Research on the chair began in January, 2007 and will continue for an additional two years, with funding from the Natural Sciences and Engineering Research Council of Canada and a grant from the Canada Council. Ultimately, the creators of the Emoti-Chair would like to see it installed in movie theatres and concert venues.
Deborah Fels, an associate professor of information technology management, and her colleague, Graham Smith, originally created the concept of the chair.
It allows people who have lost their sense of hearing to experience the joy of music again, Fels explained. “People who are hard of hearing tend to want to have access to music. When they lose access to music, it is unfortunate, and they miss it,” she said.

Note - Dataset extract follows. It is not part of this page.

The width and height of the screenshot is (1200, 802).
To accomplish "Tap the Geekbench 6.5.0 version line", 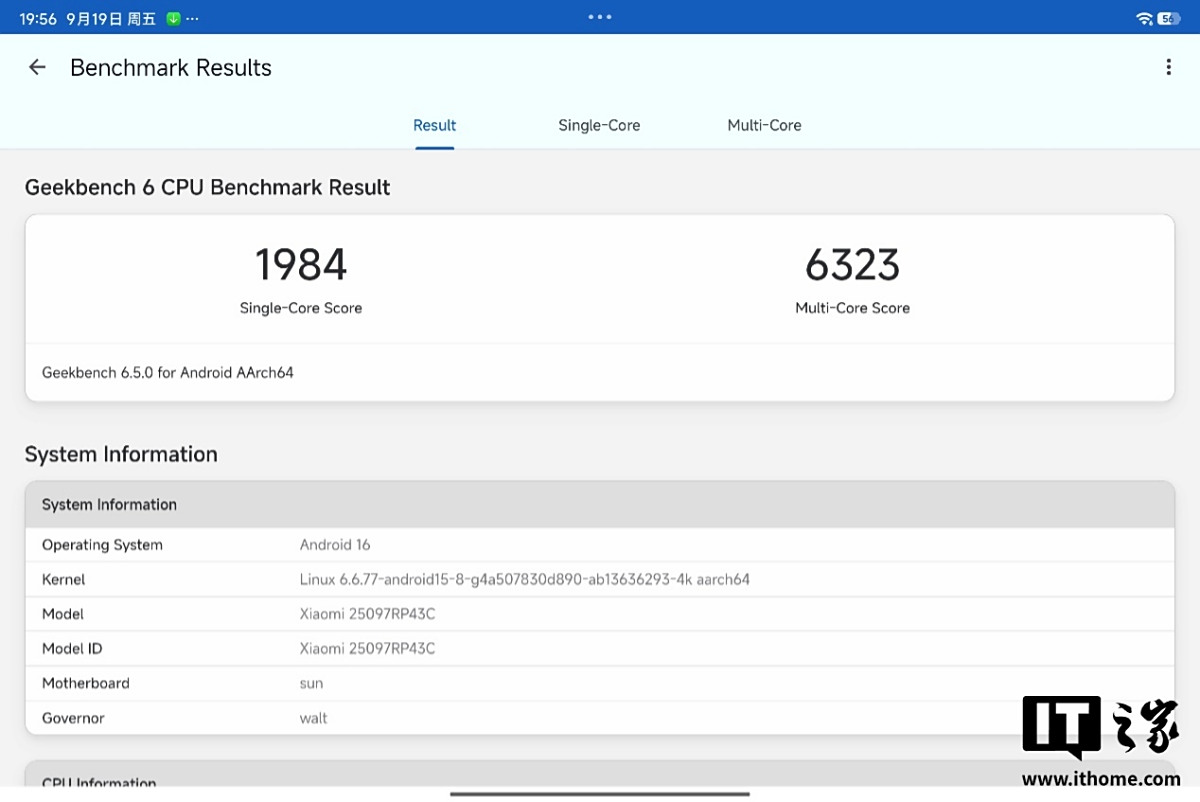I will tap(168, 373).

Fels worked with other members of the Centre for Learning Technologies and a team from the Science of Music, Auditory Research and Technology (SMART) Lab to create the Emoti-Chair.

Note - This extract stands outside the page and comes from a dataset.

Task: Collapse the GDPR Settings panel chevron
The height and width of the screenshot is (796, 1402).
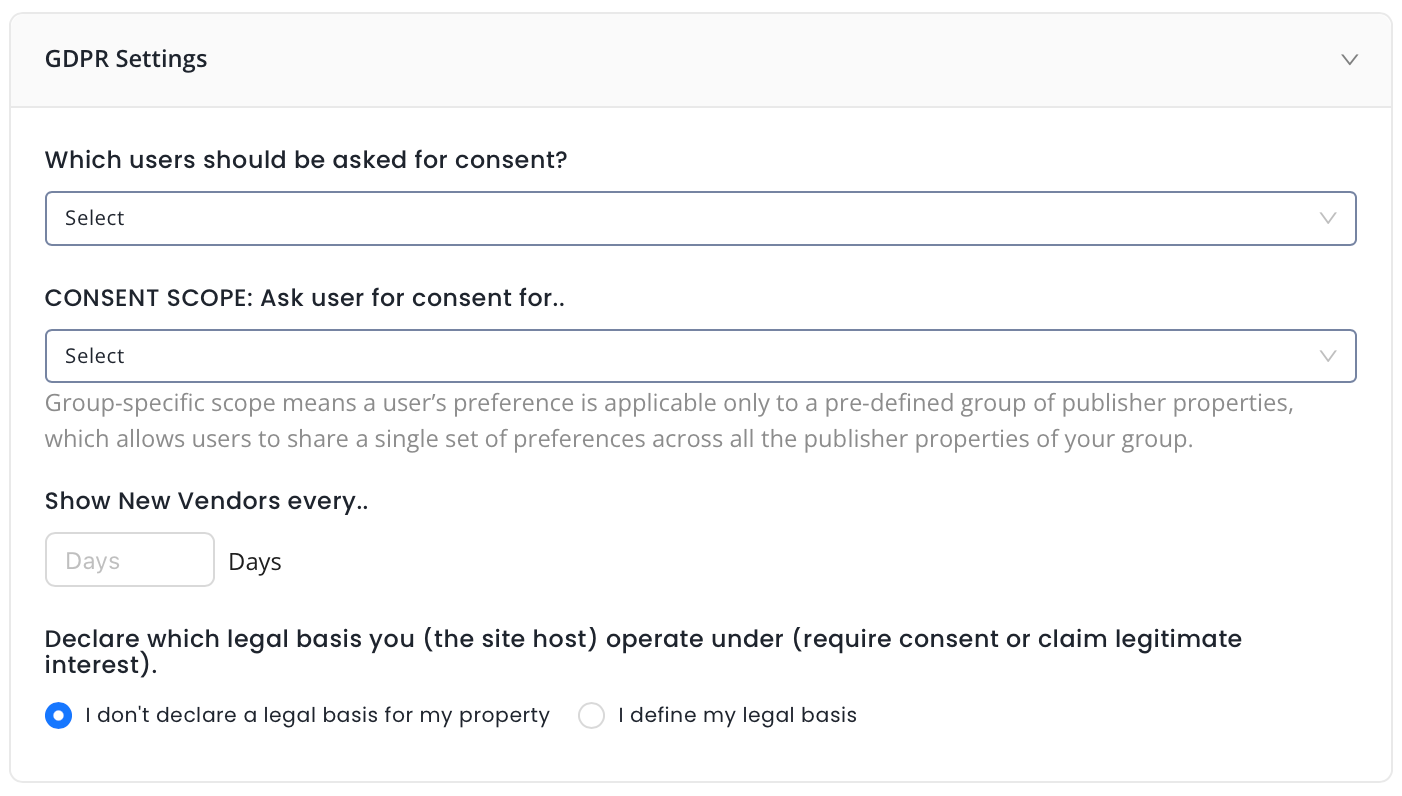Action: 1349,59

The SMART Lab helped develop ways to optimally translate sound into vibrations in the Emoti-Chair.
In the early stages of research, Frank Russo, director of SMART Lab, and his students took a prototype of the chair to the Bob Rumball Centre for the Deaf. People sitting in the chair listened to music and identified the emotion conveyed through the music by pointing to a picture of a face portraying a matching expression.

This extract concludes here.